I am however, a bit surprised about everyones definite stand on money and family.

I guess it is a cultural thing, and I have actually given some serious thought to it, and have concluded the following:

1.) In developing countries were the financial system is not as pervasive, efficient and inclusive as in developed nations, it becomes
almost neccesary for families to help out each other financially (basically taking the role the banking system has, in more developed nations). This has certainly been the case for me, getting a 200k loan from my family at 23 to start my business, where no local bank would ever grant me that amount.

2.) The justice system, as GOFU said, is broken in most developing countries. So I guess doing business with family, becomes a sort of a "Known devil is better then unknown angel" type of situation.

I am just trying to give you guys a sense (and also analyze it myself) of why it is rather common for families to do business in Paraguay, as opposed to the United States.

I've done business in the USA, Western Europe and Latin America.

**DATA:**
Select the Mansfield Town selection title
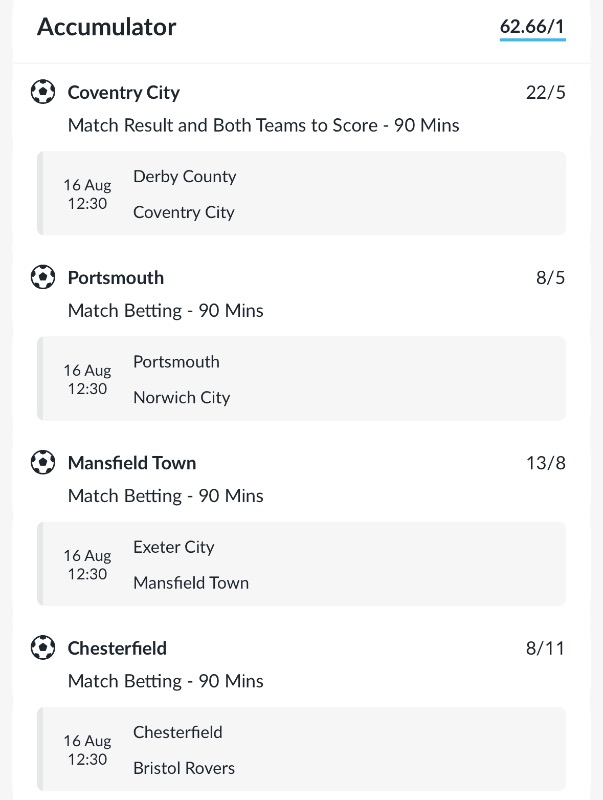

**WORK REQUIRED:**
Pull out the part of the post about family and money from "1.) In developing" to "type of situation.", word for word.

**TASK RESULT:**
1.) In developing countries were the financial system is not as pervasive, efficient and inclusive as in developed nations, it becomes
almost neccesary for families to help out each other financially (basically taking the role the banking system has, in more developed nations). This has certainly been the case for me, getting a 200k loan from my family at 23 to start my business, where no local bank would ever grant me that amount.

2.) The justice system, as GOFU said, is broken in most developing countries. So I guess doing business with family, becomes a sort of a "Known devil is better then unknown angel" type of situation.